▸ Your task
Can you copy everything from "Student perspective: I" down to "like in Charleston?" in the text about clinical training at WVU Charleston, word for word?

What about the computer system at WVU Charleston?
Student perspective: I find the computer system at WVU-Charleston is comparable to the system in Morgantown. However, in our clinical training, we do much less library research and web-based lectures. When the need arises, we have access to computer terminals in patient care areas, much more access than our counterparts in Morgantown. We have the same network ports, technology access and printer privileges with 24 hour access as the HSC in Morgantown.
What is call like in Charleston?
[Please keep in mind that call experiences vary considerably]:
Internal Medicine -- Typically every fourth night with an intern and a senior resident, typically quite busy (Memorial more so than General) with a majority of the time being spent in the Emergency Room evaluating patients for admission. Sunday-Thursday nights are covered by a night float team, so call ends at 11 pm. Friday and Saturday calls are overnight. Excellent opportunity for learning diagnosis and patient management as well as paperwork duties (i.e. orders, h&p). Good supervision and an opportunity to see a variety of patients. Third years regularly have an opportunity to learn procedures if a patient case warrants one.
Family Medicine -- There are three or four calls during a student's two week inpatient rotation. Call is taken from home and covers all three divisions of CAMC as well as Thomas Memorial. Call is taken with one resident. Call experience can vary considerably. The pace is typically slower and therefore, may allow for more teaching.
Pediatrics -- Call is similar to Internal Medicine as students will be on with an intern and a senior resident every fourth night, but only during the four week inpatient rotation. ER and direct floor admissions can be quite busy especially in the winter months. Admissions are typically not as complicated and all ICU admissions are covered by the senior resident. Somewhat less autonomy on pediatrics, but supervision is very good.
Psychiatry -- There are usually approximately eight calls over a six week period (no psychiatry call while on neurology). This is also taken from home and frequency of being called in can vary by resident and patient load. Good opportunity to learn psychiatric patient evaluation skills. Can be extremely busy on occasion.
OB/GYN -- typically busy nights. Students take call with an intern and a senior resident approximately eight times during the rotation. Call covers obstetrics patients only, but is taken throughout the entire rotation. Plenty of opportunity to follow laboring patients and participate in deliveries and C-sections. Earlier in the year (July and August), opportunities to deliver babies may be fewer as new interns are learning and need to do deliveries as well.----NS, MSIV
What is different about the education experience in Charleston?

▸ Collected data
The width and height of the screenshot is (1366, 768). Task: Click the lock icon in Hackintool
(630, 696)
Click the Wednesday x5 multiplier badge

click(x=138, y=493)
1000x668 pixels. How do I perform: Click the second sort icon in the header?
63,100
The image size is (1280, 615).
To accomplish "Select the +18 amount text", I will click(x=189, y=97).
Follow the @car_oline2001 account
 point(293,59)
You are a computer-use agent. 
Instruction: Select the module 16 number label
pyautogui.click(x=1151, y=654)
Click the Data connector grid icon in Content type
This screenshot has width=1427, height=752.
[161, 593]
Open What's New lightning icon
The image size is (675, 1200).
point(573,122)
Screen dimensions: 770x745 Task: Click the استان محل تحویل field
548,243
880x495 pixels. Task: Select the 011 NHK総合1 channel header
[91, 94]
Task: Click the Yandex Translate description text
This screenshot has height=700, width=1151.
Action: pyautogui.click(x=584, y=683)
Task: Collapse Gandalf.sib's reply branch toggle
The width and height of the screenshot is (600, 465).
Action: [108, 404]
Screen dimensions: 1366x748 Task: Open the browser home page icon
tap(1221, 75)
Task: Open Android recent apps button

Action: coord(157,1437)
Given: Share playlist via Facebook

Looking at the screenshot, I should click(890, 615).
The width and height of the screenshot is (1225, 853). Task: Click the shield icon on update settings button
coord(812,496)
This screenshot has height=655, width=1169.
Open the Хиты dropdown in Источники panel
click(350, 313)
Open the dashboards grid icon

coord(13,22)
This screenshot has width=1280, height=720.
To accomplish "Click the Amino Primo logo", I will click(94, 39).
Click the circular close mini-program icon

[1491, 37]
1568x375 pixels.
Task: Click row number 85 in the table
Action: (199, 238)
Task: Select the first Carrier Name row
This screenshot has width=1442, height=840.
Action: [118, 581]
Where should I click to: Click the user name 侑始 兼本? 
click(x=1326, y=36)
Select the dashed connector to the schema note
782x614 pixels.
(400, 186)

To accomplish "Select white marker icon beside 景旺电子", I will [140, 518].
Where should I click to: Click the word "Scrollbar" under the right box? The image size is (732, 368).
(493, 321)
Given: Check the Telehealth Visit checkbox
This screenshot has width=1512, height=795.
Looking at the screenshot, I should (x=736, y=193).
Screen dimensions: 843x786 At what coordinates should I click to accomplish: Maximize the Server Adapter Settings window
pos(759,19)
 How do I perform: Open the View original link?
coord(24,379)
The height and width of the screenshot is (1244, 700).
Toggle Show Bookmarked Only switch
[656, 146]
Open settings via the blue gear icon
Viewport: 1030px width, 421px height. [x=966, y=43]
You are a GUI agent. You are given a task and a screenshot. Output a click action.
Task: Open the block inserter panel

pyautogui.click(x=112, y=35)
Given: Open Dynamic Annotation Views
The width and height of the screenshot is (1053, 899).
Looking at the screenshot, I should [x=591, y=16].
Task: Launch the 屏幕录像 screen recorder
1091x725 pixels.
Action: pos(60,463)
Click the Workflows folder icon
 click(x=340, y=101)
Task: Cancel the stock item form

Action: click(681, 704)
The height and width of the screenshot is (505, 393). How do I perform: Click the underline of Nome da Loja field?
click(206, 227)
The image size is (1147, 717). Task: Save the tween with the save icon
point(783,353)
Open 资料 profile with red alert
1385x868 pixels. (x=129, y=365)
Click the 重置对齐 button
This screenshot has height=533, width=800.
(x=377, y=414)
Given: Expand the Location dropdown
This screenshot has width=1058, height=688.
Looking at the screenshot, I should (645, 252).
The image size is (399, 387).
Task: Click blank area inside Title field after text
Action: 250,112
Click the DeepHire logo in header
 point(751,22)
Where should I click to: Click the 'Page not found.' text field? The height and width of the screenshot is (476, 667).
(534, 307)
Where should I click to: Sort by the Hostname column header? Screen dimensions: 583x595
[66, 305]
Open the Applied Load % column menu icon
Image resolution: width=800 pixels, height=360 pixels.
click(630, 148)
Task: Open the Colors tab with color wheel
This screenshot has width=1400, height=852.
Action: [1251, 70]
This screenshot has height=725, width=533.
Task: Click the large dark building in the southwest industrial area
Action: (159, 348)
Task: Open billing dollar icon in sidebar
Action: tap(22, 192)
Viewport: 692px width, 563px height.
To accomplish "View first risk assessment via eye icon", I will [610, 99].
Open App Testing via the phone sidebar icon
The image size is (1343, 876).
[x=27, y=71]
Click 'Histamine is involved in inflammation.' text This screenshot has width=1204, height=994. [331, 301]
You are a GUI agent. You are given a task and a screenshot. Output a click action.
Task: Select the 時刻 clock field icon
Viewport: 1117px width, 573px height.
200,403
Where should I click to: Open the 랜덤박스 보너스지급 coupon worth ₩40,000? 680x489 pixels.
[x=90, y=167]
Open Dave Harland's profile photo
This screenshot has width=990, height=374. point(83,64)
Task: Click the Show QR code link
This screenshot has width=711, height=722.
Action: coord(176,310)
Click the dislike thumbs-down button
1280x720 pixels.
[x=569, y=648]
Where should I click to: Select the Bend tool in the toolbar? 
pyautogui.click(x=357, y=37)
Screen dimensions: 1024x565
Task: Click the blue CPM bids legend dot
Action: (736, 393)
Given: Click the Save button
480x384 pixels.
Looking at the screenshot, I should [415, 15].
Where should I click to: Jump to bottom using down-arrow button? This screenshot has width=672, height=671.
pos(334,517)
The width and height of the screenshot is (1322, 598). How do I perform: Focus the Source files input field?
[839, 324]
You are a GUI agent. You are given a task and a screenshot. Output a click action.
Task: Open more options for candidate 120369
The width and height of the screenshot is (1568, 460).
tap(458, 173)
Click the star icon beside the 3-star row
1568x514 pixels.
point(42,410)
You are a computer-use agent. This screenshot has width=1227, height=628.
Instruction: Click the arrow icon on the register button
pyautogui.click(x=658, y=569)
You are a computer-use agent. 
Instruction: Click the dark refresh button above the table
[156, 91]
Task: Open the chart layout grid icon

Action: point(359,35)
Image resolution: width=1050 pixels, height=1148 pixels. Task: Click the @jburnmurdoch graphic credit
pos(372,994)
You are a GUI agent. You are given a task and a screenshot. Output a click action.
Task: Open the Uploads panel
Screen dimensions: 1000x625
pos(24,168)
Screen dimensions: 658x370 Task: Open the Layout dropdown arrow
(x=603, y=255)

▸ Completed task
Student perspective: I find the computer system at WVU-Charleston is comparable to the system in Morgantown. However, in our clinical training, we do much less library research and web-based lectures. When the need arises, we have access to computer terminals in patient care areas, much more access than our counterparts in Morgantown. We have the same network ports, technology access and printer privileges with 24 hour access as the HSC in Morgantown.
What is call like in Charleston?